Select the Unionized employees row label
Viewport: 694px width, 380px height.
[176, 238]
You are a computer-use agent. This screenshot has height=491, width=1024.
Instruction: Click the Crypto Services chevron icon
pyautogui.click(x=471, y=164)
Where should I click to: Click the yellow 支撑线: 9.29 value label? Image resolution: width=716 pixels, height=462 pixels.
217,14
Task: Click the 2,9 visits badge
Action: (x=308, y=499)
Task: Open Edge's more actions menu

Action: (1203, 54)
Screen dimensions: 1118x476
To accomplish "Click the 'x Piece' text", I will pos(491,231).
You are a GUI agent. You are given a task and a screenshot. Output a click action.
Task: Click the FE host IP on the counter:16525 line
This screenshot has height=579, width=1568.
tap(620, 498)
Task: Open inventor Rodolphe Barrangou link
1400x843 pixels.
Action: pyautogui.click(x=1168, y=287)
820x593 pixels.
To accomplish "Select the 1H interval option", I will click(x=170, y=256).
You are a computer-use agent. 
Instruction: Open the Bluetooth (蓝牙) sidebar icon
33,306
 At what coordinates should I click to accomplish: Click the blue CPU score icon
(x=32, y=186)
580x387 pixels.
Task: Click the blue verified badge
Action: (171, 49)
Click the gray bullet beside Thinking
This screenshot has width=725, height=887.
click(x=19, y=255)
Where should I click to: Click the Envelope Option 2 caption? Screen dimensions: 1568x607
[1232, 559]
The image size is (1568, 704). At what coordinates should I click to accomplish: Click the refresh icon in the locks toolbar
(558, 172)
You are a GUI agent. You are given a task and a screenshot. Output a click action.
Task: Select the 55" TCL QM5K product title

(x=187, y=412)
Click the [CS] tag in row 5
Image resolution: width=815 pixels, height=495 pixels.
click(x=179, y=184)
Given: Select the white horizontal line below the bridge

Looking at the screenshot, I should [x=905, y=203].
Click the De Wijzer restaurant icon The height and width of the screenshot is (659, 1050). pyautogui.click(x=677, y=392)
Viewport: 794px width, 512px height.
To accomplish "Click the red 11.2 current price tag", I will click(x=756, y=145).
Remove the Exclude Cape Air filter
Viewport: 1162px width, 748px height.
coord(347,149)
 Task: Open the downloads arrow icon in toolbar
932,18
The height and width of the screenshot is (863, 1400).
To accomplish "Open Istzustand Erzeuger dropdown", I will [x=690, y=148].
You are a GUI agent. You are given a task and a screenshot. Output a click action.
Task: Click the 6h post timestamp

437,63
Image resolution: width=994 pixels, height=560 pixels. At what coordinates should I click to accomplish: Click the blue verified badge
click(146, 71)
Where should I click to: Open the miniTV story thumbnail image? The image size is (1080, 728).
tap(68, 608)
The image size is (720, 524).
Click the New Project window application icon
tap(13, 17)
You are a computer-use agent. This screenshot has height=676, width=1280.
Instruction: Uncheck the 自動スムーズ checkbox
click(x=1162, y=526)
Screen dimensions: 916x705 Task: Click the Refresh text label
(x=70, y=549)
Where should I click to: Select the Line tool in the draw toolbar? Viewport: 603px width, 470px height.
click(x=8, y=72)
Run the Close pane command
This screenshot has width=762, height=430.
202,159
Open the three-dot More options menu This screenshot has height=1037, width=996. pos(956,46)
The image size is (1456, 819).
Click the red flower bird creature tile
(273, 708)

Your instructions.
Set down the listing above exactly as it appears, from the line containing "Viewport: 794px width, 512px height." through the end of the listing, both ends included.

Result of the exercise.
Viewport: 794px width, 512px height.
To accomplish "Click the red 11.2 current price tag", I will click(x=756, y=145).
Remove the Exclude Cape Air filter
Viewport: 1162px width, 748px height.
coord(347,149)
 Task: Open the downloads arrow icon in toolbar
932,18
The height and width of the screenshot is (863, 1400).
To accomplish "Open Istzustand Erzeuger dropdown", I will [x=690, y=148].
You are a GUI agent. You are given a task and a screenshot. Output a click action.
Task: Click the 6h post timestamp

437,63
Image resolution: width=994 pixels, height=560 pixels. At what coordinates should I click to accomplish: Click the blue verified badge
click(146, 71)
Where should I click to: Open the miniTV story thumbnail image? The image size is (1080, 728).
tap(68, 608)
The image size is (720, 524).
Click the New Project window application icon
tap(13, 17)
You are a computer-use agent. This screenshot has height=676, width=1280.
Instruction: Uncheck the 自動スムーズ checkbox
click(x=1162, y=526)
Screen dimensions: 916x705 Task: Click the Refresh text label
(x=70, y=549)
Where should I click to: Select the Line tool in the draw toolbar? Viewport: 603px width, 470px height.
click(x=8, y=72)
Run the Close pane command
This screenshot has width=762, height=430.
202,159
Open the three-dot More options menu This screenshot has height=1037, width=996. pos(956,46)
The image size is (1456, 819).
Click the red flower bird creature tile
(273, 708)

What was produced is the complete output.